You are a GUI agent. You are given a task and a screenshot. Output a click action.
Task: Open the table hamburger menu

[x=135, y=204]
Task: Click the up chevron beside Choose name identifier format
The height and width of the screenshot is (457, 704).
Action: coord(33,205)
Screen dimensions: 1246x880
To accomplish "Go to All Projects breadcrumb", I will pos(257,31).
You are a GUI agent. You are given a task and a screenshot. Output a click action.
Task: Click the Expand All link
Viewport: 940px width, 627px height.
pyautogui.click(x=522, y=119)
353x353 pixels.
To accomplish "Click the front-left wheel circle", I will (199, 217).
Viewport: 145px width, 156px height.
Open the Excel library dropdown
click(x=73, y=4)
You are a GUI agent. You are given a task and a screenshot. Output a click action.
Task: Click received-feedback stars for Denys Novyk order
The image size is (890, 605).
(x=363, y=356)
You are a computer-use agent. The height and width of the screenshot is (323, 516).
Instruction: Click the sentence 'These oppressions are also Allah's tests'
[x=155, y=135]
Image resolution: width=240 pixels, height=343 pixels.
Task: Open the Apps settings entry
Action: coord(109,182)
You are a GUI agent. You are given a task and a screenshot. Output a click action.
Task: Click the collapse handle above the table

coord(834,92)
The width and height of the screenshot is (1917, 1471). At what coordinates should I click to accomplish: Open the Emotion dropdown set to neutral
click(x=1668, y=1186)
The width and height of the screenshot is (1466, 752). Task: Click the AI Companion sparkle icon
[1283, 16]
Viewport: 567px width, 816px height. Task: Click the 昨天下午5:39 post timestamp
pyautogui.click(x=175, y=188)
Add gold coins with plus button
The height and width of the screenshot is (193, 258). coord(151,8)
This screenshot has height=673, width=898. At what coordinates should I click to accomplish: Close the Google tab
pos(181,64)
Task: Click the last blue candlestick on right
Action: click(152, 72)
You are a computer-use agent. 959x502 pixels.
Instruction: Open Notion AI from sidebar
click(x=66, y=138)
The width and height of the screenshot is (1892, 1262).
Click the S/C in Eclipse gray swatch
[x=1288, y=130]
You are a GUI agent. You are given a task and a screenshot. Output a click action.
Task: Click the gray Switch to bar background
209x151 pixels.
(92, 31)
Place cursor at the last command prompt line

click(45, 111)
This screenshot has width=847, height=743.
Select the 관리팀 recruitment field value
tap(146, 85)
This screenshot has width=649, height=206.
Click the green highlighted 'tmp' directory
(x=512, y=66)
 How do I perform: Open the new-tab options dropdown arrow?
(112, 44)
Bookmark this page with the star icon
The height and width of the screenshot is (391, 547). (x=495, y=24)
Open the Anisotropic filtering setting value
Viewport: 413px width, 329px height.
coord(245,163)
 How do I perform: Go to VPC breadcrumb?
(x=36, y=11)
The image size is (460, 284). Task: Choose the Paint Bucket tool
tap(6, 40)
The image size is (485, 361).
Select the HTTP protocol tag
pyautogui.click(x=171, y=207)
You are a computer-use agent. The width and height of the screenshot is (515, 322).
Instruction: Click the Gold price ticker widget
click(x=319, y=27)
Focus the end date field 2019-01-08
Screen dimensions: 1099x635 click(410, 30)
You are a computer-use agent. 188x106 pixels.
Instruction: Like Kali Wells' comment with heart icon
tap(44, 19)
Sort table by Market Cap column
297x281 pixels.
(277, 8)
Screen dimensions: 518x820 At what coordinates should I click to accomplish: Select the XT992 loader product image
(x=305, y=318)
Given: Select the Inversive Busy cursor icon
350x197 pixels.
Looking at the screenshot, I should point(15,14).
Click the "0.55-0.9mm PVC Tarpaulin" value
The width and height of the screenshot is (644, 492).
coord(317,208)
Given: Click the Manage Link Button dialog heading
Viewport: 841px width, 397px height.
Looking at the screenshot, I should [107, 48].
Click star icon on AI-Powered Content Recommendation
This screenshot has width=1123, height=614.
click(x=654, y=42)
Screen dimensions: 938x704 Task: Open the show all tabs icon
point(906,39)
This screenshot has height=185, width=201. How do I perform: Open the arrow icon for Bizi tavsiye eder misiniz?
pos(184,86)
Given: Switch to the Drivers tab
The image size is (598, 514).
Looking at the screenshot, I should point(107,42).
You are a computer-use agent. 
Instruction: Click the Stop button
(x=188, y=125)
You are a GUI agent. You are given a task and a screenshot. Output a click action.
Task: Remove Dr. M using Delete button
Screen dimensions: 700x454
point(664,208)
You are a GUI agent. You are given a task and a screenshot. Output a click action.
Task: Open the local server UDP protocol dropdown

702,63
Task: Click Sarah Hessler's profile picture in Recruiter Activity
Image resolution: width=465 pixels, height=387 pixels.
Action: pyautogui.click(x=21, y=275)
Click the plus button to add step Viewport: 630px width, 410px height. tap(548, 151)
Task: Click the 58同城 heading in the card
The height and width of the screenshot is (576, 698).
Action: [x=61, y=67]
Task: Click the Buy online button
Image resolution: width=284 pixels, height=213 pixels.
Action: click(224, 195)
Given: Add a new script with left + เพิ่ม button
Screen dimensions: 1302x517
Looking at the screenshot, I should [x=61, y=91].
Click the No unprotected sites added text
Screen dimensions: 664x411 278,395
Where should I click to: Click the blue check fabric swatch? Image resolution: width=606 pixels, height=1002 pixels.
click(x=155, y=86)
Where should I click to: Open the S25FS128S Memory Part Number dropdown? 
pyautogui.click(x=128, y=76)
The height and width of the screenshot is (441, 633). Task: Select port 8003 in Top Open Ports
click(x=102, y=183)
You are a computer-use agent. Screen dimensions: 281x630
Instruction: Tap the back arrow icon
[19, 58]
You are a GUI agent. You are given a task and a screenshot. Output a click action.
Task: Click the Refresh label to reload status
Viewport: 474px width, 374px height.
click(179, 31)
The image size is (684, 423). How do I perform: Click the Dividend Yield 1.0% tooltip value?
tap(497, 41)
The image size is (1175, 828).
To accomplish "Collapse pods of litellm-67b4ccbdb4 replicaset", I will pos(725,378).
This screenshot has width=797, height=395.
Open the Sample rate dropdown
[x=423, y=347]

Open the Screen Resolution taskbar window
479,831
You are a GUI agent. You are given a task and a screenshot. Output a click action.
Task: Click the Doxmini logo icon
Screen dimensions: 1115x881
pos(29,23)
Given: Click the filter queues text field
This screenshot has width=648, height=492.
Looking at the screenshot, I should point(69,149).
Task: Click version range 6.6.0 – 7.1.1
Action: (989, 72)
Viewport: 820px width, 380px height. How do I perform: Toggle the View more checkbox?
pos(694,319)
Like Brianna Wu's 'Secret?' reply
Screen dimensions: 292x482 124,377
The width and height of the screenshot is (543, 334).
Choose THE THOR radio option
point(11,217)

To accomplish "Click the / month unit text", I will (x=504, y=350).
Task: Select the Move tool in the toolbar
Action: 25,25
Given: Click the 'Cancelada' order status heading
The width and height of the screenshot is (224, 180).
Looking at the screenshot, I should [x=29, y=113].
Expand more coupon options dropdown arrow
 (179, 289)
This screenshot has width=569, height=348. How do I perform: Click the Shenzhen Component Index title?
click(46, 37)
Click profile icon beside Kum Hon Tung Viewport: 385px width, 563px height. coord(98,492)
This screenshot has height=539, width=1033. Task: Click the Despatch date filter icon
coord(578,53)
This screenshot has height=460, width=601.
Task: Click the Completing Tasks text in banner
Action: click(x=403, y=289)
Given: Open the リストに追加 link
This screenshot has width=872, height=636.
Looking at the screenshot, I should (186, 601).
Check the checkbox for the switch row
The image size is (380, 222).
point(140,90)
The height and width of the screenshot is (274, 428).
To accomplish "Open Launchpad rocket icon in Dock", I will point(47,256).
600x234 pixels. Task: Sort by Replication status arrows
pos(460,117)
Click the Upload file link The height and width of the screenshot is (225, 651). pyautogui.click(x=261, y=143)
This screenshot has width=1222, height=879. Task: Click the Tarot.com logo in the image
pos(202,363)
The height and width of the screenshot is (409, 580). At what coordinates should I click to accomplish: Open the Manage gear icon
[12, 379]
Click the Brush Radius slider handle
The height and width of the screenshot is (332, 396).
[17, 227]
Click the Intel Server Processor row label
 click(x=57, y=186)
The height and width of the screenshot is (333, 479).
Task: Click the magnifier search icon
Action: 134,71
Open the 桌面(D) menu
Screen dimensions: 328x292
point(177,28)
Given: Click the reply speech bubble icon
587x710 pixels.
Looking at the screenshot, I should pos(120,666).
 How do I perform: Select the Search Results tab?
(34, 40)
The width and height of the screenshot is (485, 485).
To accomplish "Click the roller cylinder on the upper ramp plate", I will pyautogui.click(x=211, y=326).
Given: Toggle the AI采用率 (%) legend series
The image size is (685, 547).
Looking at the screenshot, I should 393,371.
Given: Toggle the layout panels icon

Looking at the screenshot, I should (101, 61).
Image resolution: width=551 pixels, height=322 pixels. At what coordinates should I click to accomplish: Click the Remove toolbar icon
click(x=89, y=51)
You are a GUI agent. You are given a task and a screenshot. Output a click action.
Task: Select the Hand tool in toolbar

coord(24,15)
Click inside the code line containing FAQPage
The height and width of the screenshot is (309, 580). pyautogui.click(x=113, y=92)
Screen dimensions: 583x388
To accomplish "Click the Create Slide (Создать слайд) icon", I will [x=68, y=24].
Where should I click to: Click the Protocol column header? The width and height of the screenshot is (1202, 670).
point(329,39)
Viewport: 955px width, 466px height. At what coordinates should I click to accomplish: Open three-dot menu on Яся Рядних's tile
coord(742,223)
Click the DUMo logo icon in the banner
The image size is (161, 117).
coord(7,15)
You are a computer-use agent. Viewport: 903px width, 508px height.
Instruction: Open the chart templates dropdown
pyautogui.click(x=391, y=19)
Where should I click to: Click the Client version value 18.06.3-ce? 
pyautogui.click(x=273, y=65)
● ● ●
** EXERCISE TASK **
Reproduce the lines from the one containing "Click the Upload" through the one containing "click(x=89, y=51)", both included, word for word.

** TASK OUTPUT **
Click the Upload file link The height and width of the screenshot is (225, 651). pyautogui.click(x=261, y=143)
This screenshot has width=1222, height=879. Task: Click the Tarot.com logo in the image
pos(202,363)
The height and width of the screenshot is (409, 580). At what coordinates should I click to accomplish: Open the Manage gear icon
[12, 379]
Click the Brush Radius slider handle
The height and width of the screenshot is (332, 396).
[17, 227]
Click the Intel Server Processor row label
 click(x=57, y=186)
The height and width of the screenshot is (333, 479).
Task: Click the magnifier search icon
Action: 134,71
Open the 桌面(D) menu
Screen dimensions: 328x292
point(177,28)
Given: Click the reply speech bubble icon
587x710 pixels.
Looking at the screenshot, I should pos(120,666).
 How do I perform: Select the Search Results tab?
(34, 40)
The width and height of the screenshot is (485, 485).
To accomplish "Click the roller cylinder on the upper ramp plate", I will pyautogui.click(x=211, y=326).
Given: Toggle the AI采用率 (%) legend series
The image size is (685, 547).
Looking at the screenshot, I should 393,371.
Given: Toggle the layout panels icon

Looking at the screenshot, I should (101, 61).
Image resolution: width=551 pixels, height=322 pixels. At what coordinates should I click to accomplish: Click the Remove toolbar icon
click(x=89, y=51)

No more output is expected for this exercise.